Segment Start: GIVEN RECORDS
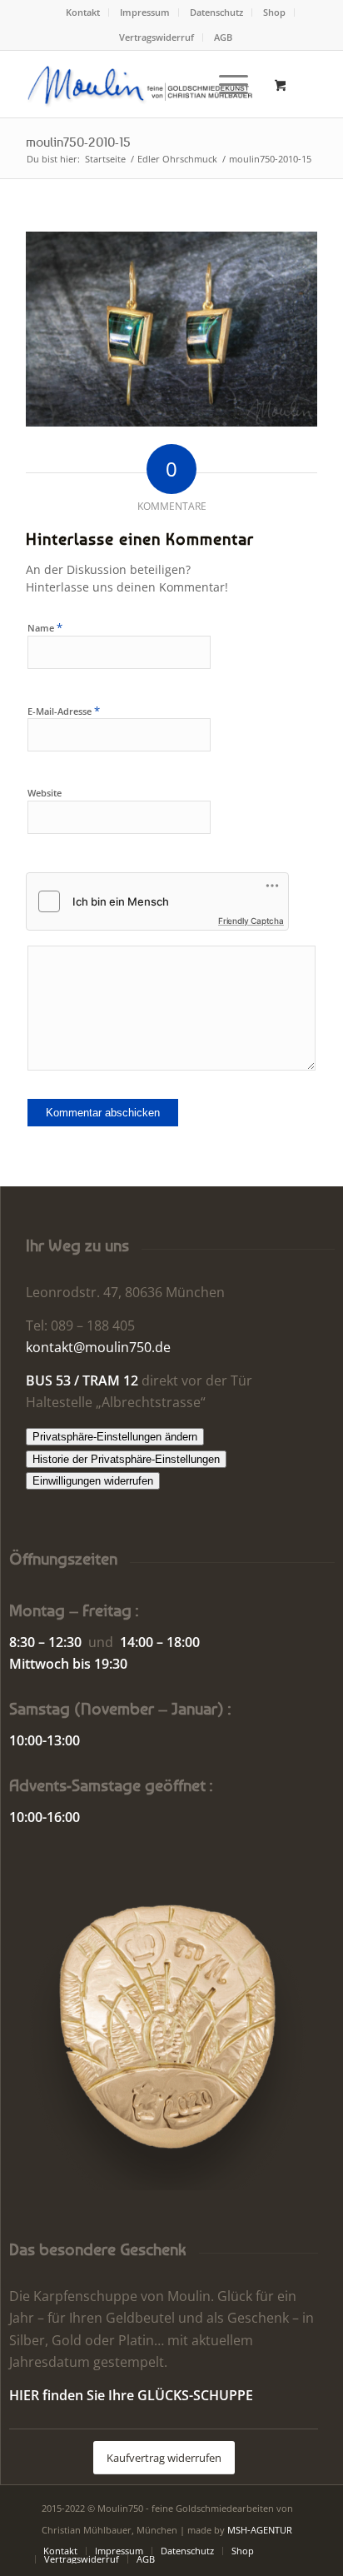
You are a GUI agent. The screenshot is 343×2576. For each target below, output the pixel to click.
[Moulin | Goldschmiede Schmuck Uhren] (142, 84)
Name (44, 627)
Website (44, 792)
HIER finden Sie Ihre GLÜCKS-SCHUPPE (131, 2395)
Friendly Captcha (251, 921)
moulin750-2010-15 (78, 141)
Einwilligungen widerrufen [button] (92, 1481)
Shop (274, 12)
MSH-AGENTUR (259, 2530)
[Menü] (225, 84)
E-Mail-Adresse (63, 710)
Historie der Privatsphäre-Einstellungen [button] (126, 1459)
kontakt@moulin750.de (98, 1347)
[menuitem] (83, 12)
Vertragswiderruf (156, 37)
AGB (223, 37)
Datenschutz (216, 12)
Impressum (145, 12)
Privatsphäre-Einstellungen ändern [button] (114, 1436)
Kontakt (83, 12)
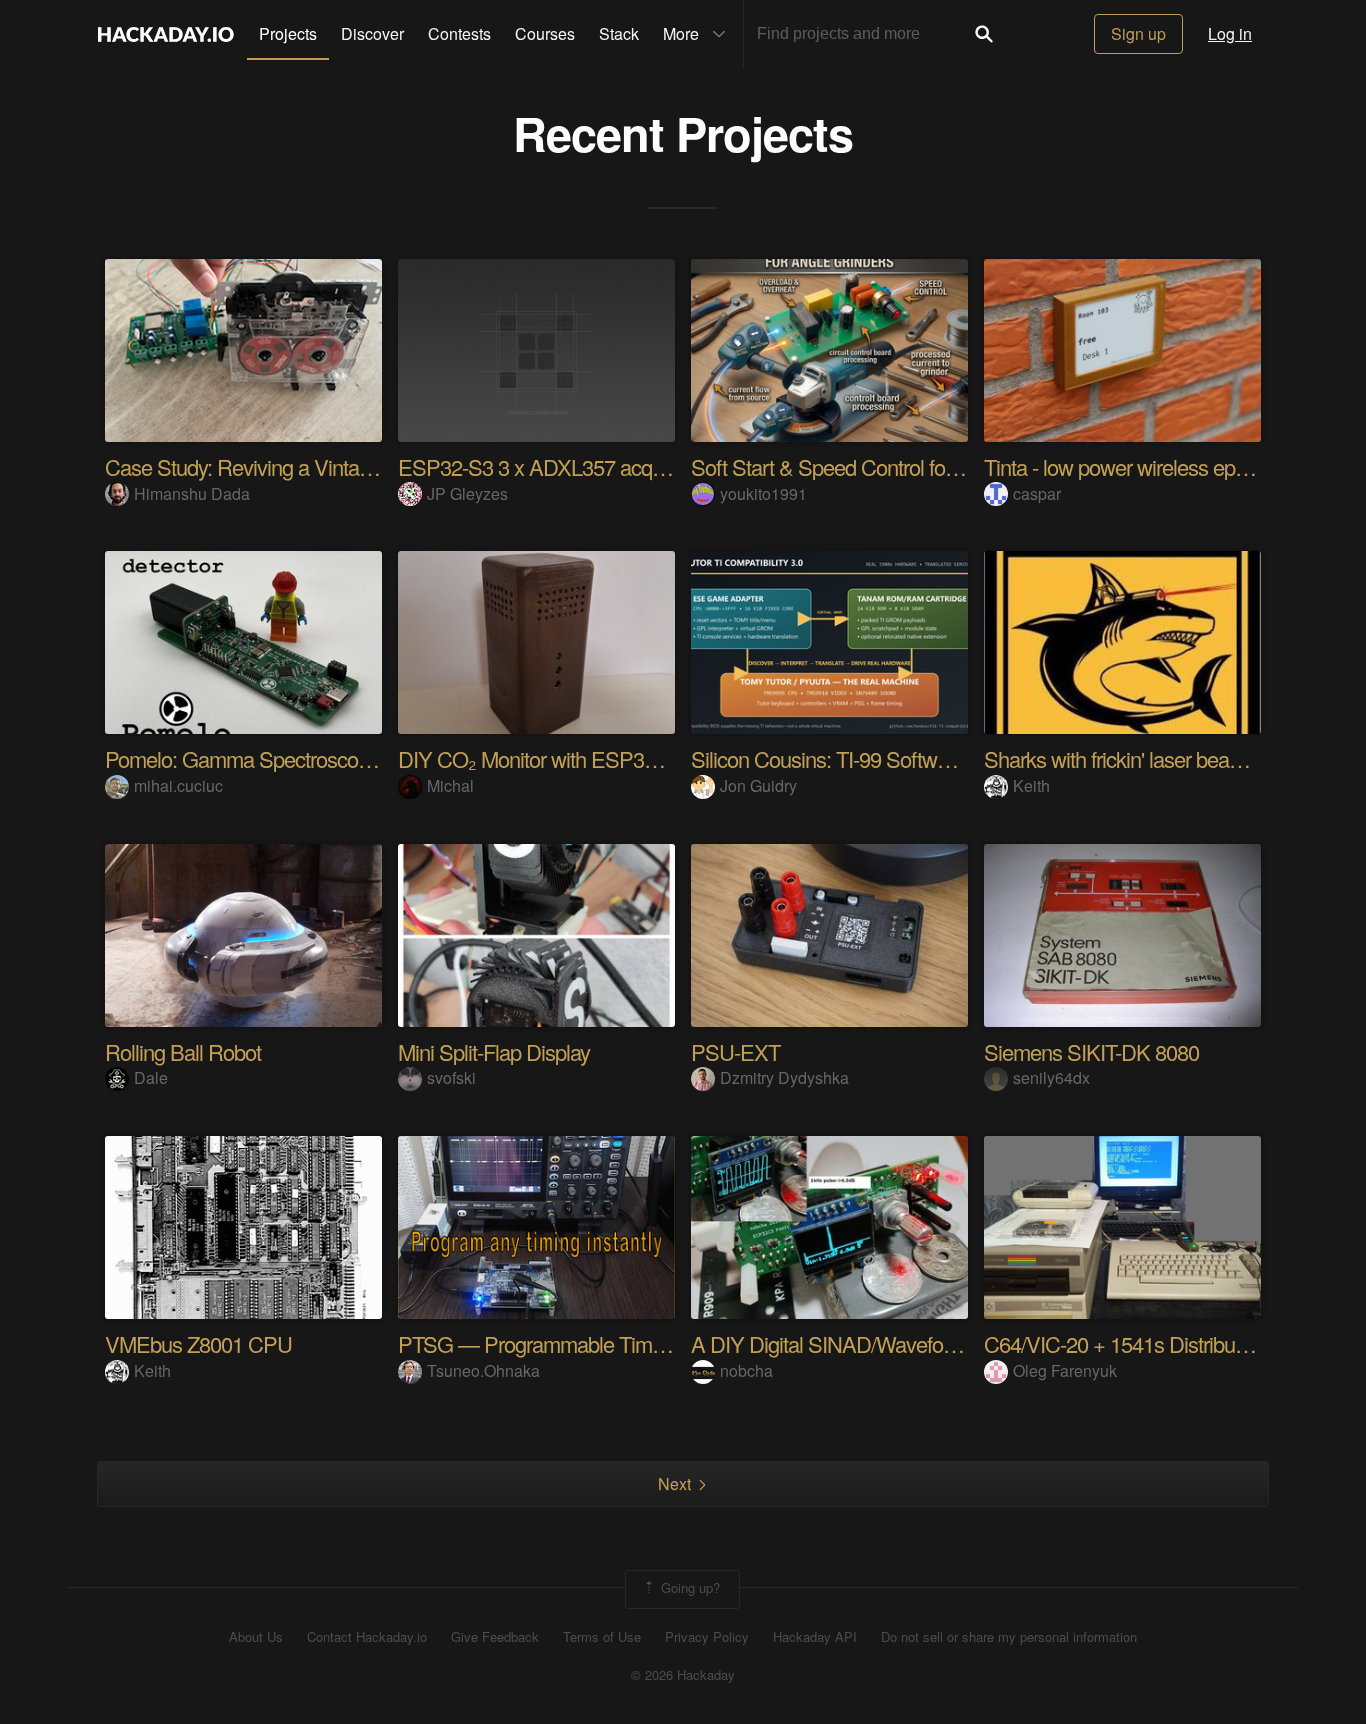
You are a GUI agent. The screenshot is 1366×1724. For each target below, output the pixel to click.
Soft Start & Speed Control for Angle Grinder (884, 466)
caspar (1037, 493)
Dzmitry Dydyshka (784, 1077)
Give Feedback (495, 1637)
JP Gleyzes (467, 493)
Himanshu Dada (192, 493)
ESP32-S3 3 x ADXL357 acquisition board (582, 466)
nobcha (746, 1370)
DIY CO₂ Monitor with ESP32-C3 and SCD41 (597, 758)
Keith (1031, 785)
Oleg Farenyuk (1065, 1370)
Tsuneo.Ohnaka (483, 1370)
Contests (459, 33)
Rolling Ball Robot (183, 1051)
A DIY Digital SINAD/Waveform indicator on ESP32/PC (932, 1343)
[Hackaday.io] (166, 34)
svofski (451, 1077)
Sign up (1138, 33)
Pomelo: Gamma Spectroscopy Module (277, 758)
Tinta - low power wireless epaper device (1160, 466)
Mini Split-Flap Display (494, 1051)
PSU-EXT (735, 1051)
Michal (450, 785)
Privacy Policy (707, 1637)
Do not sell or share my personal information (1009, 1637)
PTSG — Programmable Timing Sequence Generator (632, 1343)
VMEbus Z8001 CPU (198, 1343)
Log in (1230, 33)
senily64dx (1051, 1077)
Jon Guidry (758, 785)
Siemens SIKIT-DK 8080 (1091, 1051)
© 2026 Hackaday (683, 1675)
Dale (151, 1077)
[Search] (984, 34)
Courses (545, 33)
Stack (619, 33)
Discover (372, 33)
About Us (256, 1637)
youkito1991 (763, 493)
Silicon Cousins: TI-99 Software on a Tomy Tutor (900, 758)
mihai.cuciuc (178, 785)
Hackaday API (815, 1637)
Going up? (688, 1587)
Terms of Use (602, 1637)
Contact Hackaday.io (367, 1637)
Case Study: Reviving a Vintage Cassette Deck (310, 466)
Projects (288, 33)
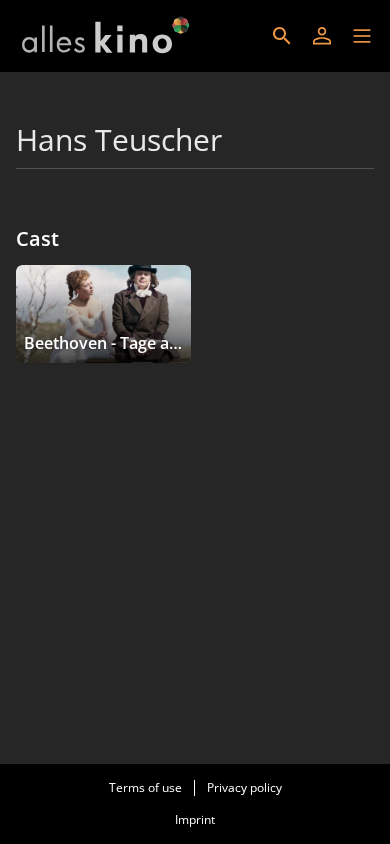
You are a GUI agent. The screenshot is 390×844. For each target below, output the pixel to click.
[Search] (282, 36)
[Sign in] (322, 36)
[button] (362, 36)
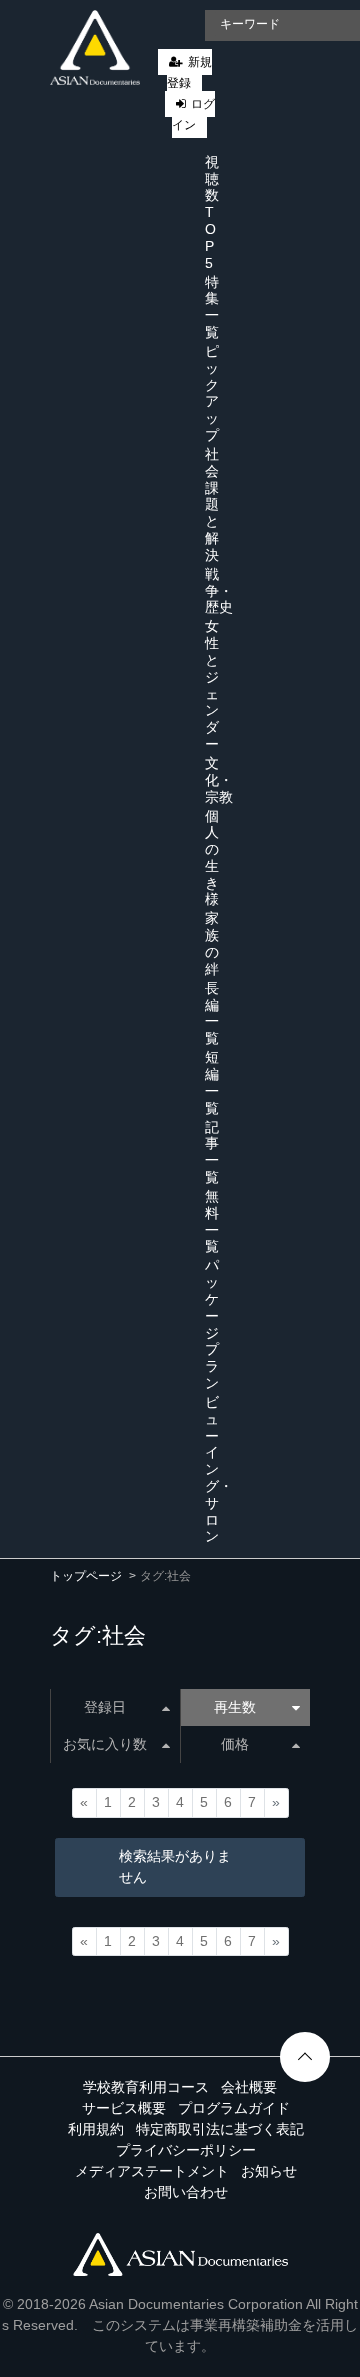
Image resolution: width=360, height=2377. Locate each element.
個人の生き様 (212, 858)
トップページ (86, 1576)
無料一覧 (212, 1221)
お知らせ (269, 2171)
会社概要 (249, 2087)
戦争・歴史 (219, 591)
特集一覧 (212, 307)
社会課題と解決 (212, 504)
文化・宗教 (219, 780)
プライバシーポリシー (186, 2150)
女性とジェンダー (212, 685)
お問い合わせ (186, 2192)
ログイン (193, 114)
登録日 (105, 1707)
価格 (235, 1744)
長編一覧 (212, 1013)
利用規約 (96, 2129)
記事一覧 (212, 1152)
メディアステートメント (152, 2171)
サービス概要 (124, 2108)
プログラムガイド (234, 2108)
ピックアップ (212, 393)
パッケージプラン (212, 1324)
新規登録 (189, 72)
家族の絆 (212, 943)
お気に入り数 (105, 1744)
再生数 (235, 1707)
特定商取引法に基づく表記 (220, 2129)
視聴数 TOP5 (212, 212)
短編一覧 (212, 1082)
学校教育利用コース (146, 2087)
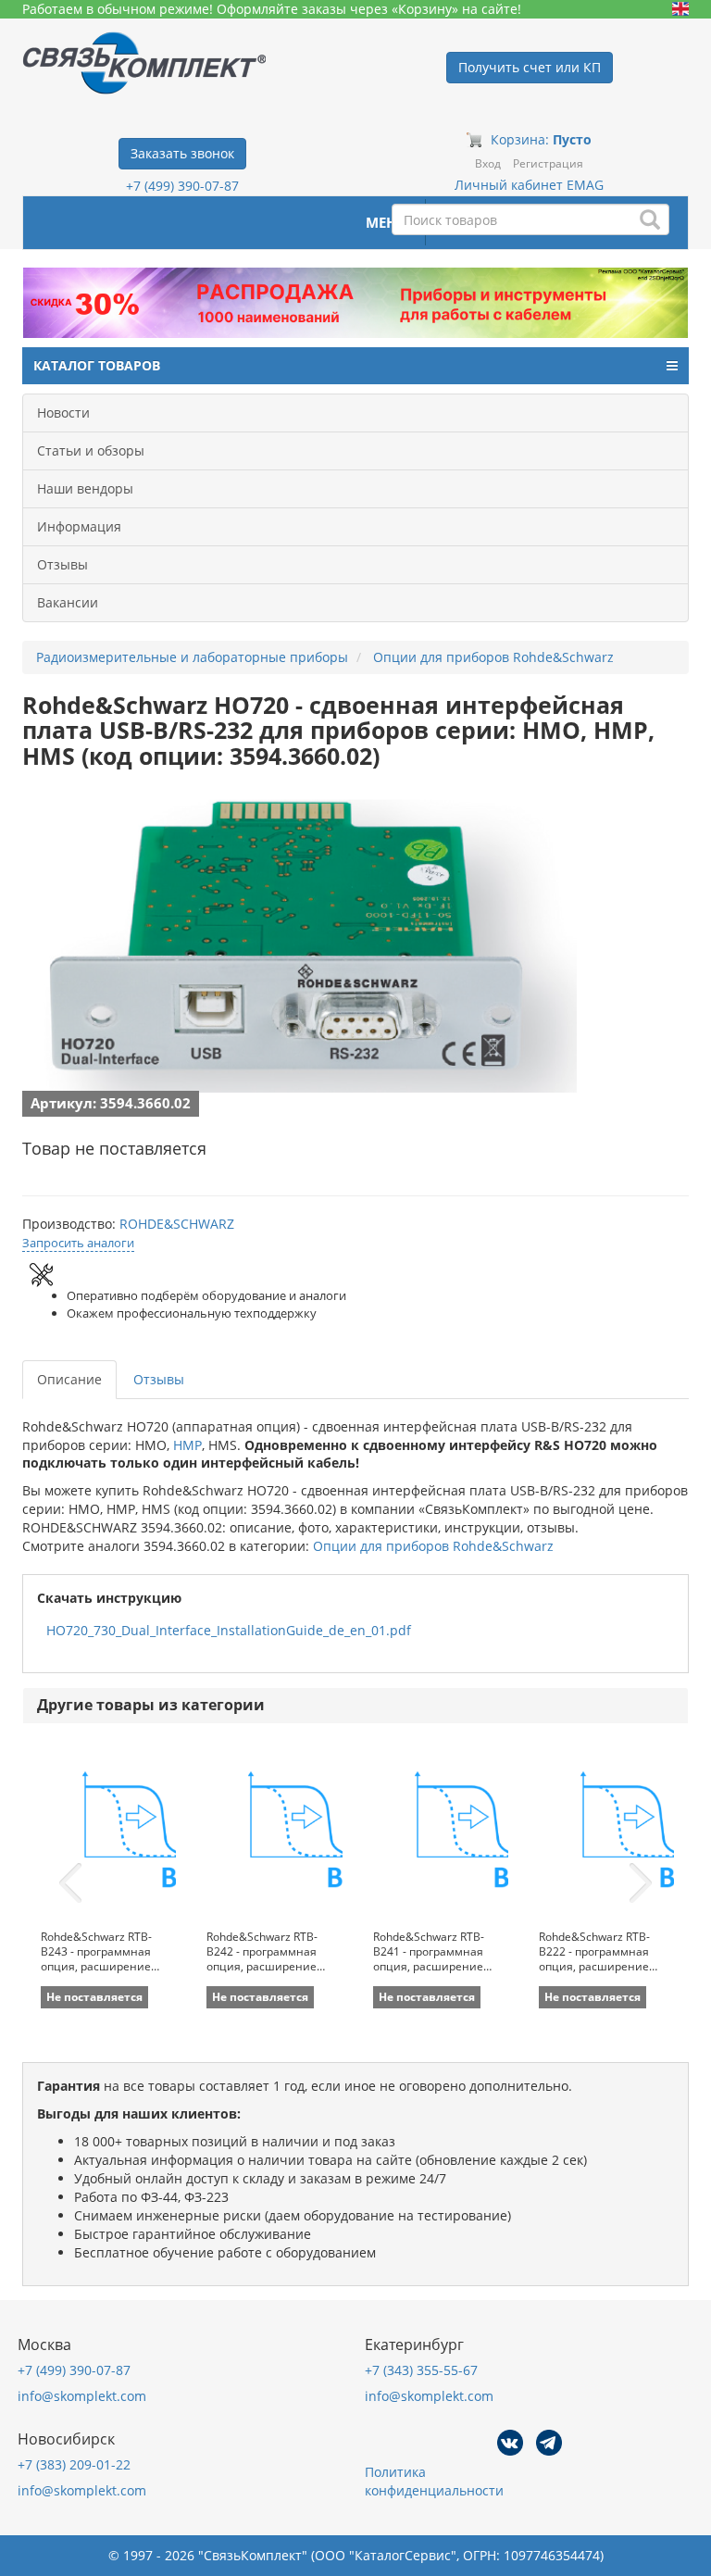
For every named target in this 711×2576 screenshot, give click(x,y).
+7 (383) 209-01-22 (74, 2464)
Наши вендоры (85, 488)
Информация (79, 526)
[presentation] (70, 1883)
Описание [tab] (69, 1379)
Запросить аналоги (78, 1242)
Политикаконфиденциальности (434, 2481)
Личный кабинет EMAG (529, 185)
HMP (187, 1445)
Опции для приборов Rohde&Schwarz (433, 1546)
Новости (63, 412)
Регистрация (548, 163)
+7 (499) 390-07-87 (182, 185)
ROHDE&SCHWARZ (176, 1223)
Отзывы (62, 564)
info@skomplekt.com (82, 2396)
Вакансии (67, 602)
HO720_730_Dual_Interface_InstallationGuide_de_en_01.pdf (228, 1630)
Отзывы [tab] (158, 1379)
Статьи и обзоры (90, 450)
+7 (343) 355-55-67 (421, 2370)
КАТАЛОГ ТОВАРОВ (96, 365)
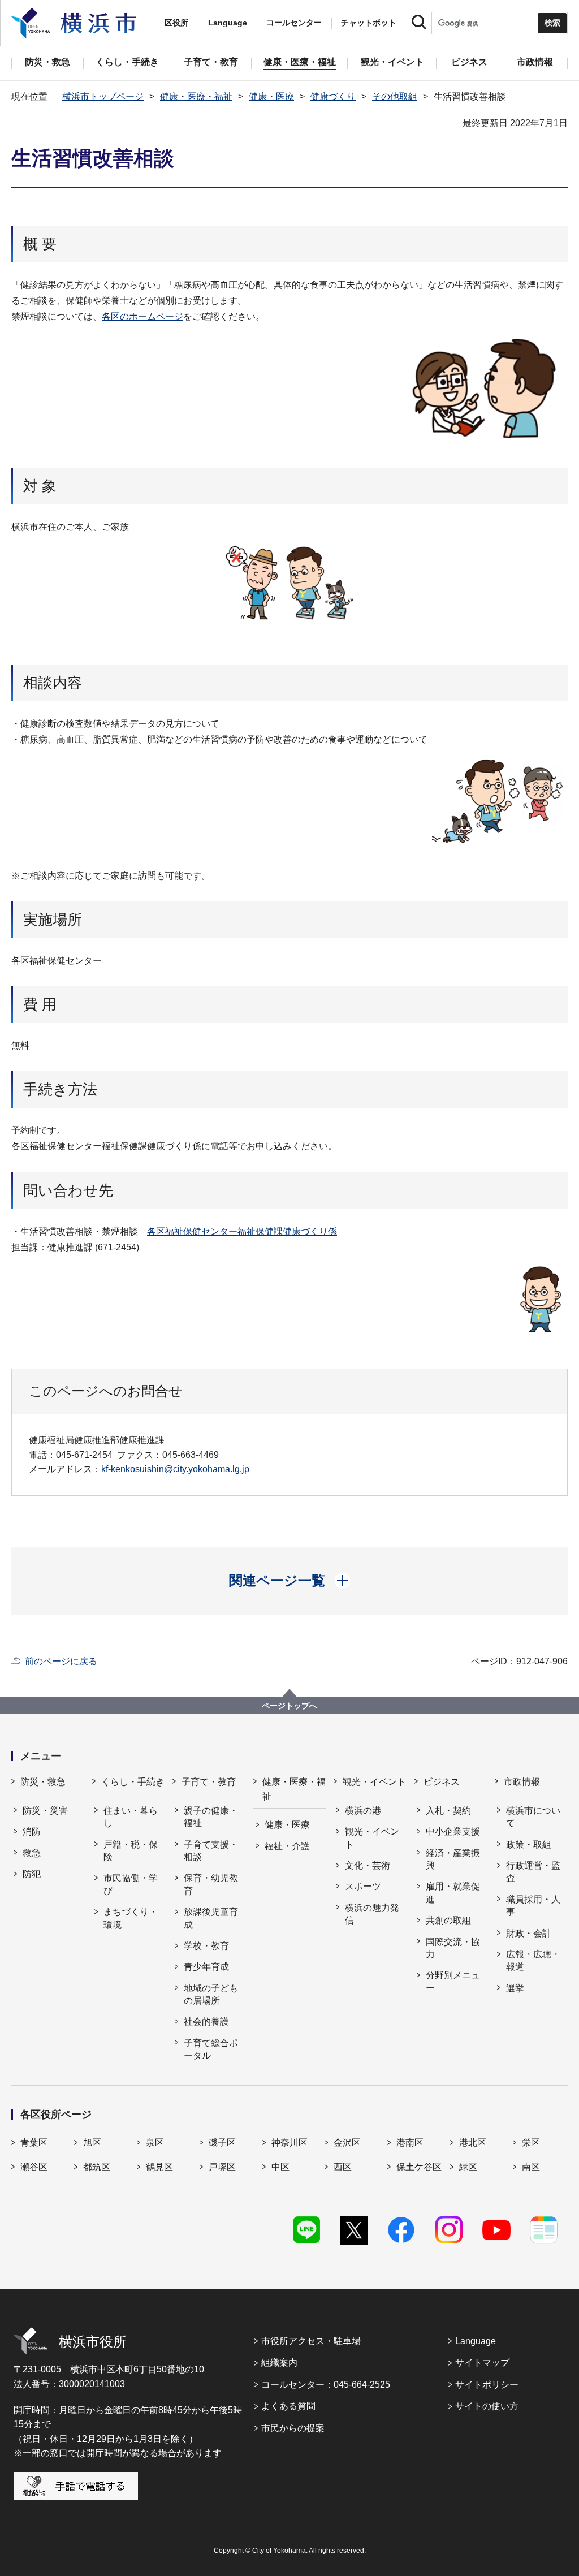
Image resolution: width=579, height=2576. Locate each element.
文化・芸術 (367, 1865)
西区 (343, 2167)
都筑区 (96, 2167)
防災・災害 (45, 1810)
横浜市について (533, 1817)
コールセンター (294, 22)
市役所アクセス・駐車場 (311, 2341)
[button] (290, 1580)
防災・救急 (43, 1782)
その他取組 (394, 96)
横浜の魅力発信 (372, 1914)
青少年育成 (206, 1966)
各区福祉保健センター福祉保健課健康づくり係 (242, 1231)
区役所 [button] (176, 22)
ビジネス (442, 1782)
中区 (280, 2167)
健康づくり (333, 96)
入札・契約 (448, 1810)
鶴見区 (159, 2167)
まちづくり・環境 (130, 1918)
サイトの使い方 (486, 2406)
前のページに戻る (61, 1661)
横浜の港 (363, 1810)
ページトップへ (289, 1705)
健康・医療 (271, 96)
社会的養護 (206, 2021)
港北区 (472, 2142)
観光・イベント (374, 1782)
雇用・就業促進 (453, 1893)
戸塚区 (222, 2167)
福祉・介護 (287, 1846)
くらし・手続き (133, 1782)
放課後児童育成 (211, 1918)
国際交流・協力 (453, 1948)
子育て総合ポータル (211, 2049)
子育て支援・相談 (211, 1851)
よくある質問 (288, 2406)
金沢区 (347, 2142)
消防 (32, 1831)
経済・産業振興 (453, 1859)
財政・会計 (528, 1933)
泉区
Segment End: GIVEN RECORDS
Lines from the start of the listing above through the line holding "Jon Guidry (758, 785)" are to be duplicated exactly, and nothing more; leave out the pictures.

#### [RESPONSE BELOW]
You are a GUI agent. The screenshot is 343×2576. For each target below, output the pixel to click.
[Moulin | Goldschmiede Schmuck Uhren] (142, 84)
Name (44, 627)
Website (44, 792)
HIER finden Sie Ihre GLÜCKS-SCHUPPE (131, 2395)
Friendly Captcha (251, 921)
moulin750-2010-15 (78, 141)
Einwilligungen widerrufen [button] (92, 1481)
Shop (274, 12)
MSH-AGENTUR (259, 2530)
[Menü] (225, 84)
E-Mail-Adresse (63, 710)
Historie der Privatsphäre-Einstellungen [button] (126, 1459)
kontakt@moulin750.de (98, 1347)
[menuitem] (83, 12)
Vertragswiderruf (156, 37)
AGB (223, 37)
Datenschutz (216, 12)
Impressum (145, 12)
Privatsphäre-Einstellungen ändern [button] (114, 1436)
Kontakt (83, 12)
You are a GUI agent. The screenshot is 1366×1724. For each target below, output the pixel to click.
Soft Start & Speed Control for Angle Grinder (884, 466)
caspar (1037, 493)
Dzmitry Dydyshka (784, 1077)
Give Feedback (495, 1637)
JP Gleyzes (467, 493)
Himanshu Dada (192, 493)
ESP32-S3 3 x ADXL357 acquisition board (582, 466)
nobcha (746, 1370)
DIY CO₂ Monitor with ESP32-C3 and SCD41 (597, 758)
Keith (1031, 785)
Oleg Farenyuk (1065, 1370)
Tsuneo.Ohnaka (483, 1370)
Contests (459, 33)
Rolling Ball Robot (183, 1051)
A DIY Digital SINAD/Waveform indicator on ESP32/PC (932, 1343)
[Hackaday.io] (166, 34)
svofski (451, 1077)
Sign up (1138, 33)
Pomelo: Gamma Spectroscopy Module (277, 758)
Tinta - low power wireless epaper device (1160, 466)
Mini Split-Flap Display (494, 1051)
PSU-EXT (735, 1051)
Michal (450, 785)
Privacy Policy (707, 1637)
Do not sell or share my personal information (1009, 1637)
PTSG — Programmable Timing Sequence Generator (632, 1343)
VMEbus Z8001 CPU (198, 1343)
Log in (1230, 33)
senily64dx (1051, 1077)
Jon Guidry (758, 785)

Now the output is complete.